Fast forward several years. My apartment manager was keeping some goldfish in a plastic bowl in the (completely dark) laundry room because, he said, they didn’t get along with his other fish. I asked if I could take them. I bought a large glass fish bowl, pump, plants, stones, etc. and cared for them as best I could. They got ick and passed away.
Having fish in tanks is, to me, like having caged birds. They don’t belong there. They aren’t happy there. They can’t live normal lives there. They, or their ancestors, have been caught and taken from their habitats, in most cases with many, many casualties involved. So I would never elect to have them.
I’m not a purist and not perfect, but to me, it is important to make informed choices and to try to live as compassionately as possible.
Sharing to socials with gratitude. And:
https://www.sharkallies.com/shark-free-products/alternatives-to-animal-squalene
From John Melo, founder of the sugarcane-based biosynthetic squalene manufacturing company Amyris, at the web address cited above:
“We could make enough squalene for a billion vaccines in about a month. That squalene is pure, it’s consistent, it’s stable, and it can meet the specifications or exceed the specifications of any squalene that would come from a shark. And do it consistently every time. I think that’s the benefit (of sugarcane). It’s fast. From a cost perspective, you could think about squalene from sugarcane as about 1/3 of the cost as squalene from sharks. So its cheaper, its faster, sustainable, doesn’t have the same impurities, and its consistent every single time.”
Thank you for sharing those sad stories, Jamaka, and especially for having rescued those fishes. Fishes are the most populous companion animals in the U.S., and they suffer some of the worst neglect and abuse.
I’d like to share your comments on the Fish Feel website, if it’s alright with you: https://fishfeel.org/action/your-page/ and also on our Facebook page: https://www.facebook.com/FishFeel.org If so, please contact me at: Info@FishFeel.org
Also, there is a petition calling for alternatives to be used for squalene rather than sharks: https://www.change.org/p/us-fda-food-and-drug-administration-of-the-united-states-of-america-stop-using-sharks-in-covid-19-vaccine-use-existing-sustainable-options
The fact that someone got arrested and has bail of almost $19,000 for wildlife violations is close to being literally the best news of 2020. And not even a charismatic trophy animal. Fish!
“Conservation issues, however, remain almost the only concern for fish voiced at the regulatory level”
This is largely true of those who fish, too. Their concern tends to be that “trophy” fishes, or animals too small to be legally kept, are not returned to the water so they have an opportunity to catch (i.e, torture) them, too.
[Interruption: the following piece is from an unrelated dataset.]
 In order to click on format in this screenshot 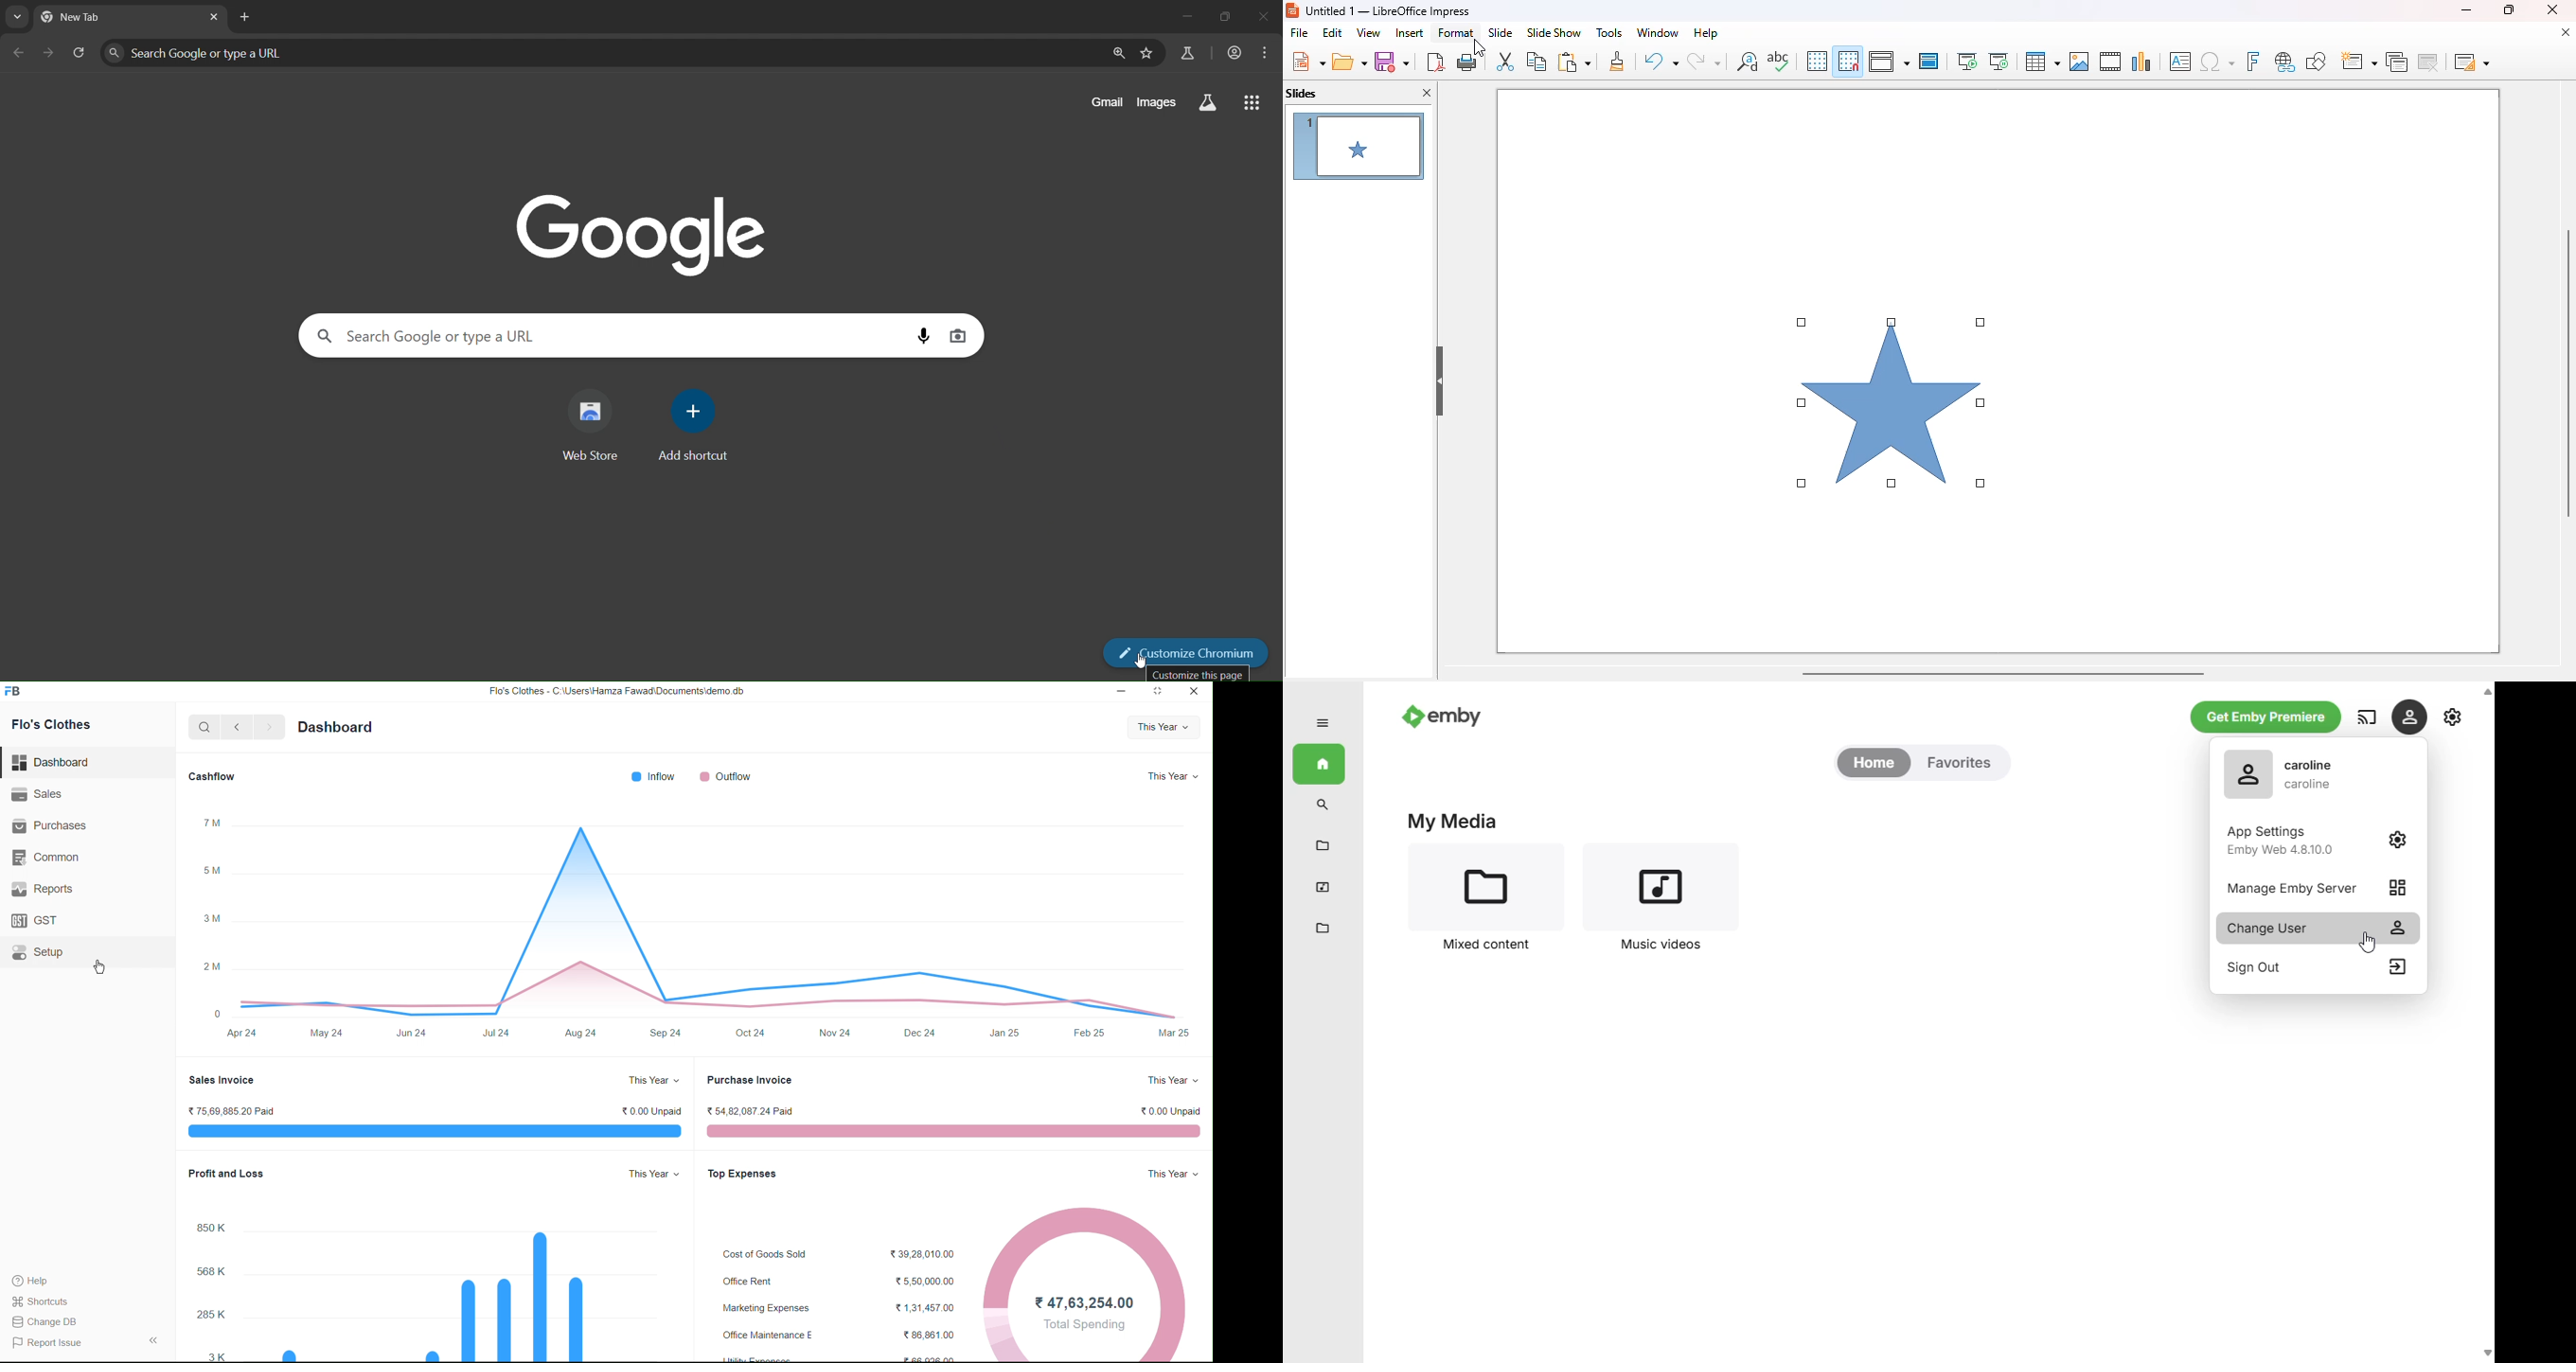, I will do `click(1456, 32)`.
Mr. McGrath makes a compelling case against offshore fish farms, and I’m glad to see his article getting so much media attention. However, if his expressed sympathy for captive fishes is genuine it’s ironic that he apparently has no compunction in torturing/killing, and promoting the torturing/killing, of the same fishes. A typical case of cognitive dissonance.
I had no idea about the shark/squalene issue. That just floored me. Of course, if you bring up the suffering/extinction of sharks in relation to any discussion of a COVID vaccine, you will be drummed out of the conversation for worrying about animals in the midst of so much human suffering. The pharmaceutical companies should have been implementing other ways of producing squalene long before it came to this. It is no mystery that sharks are in trouble; even most laypeople are aware of this.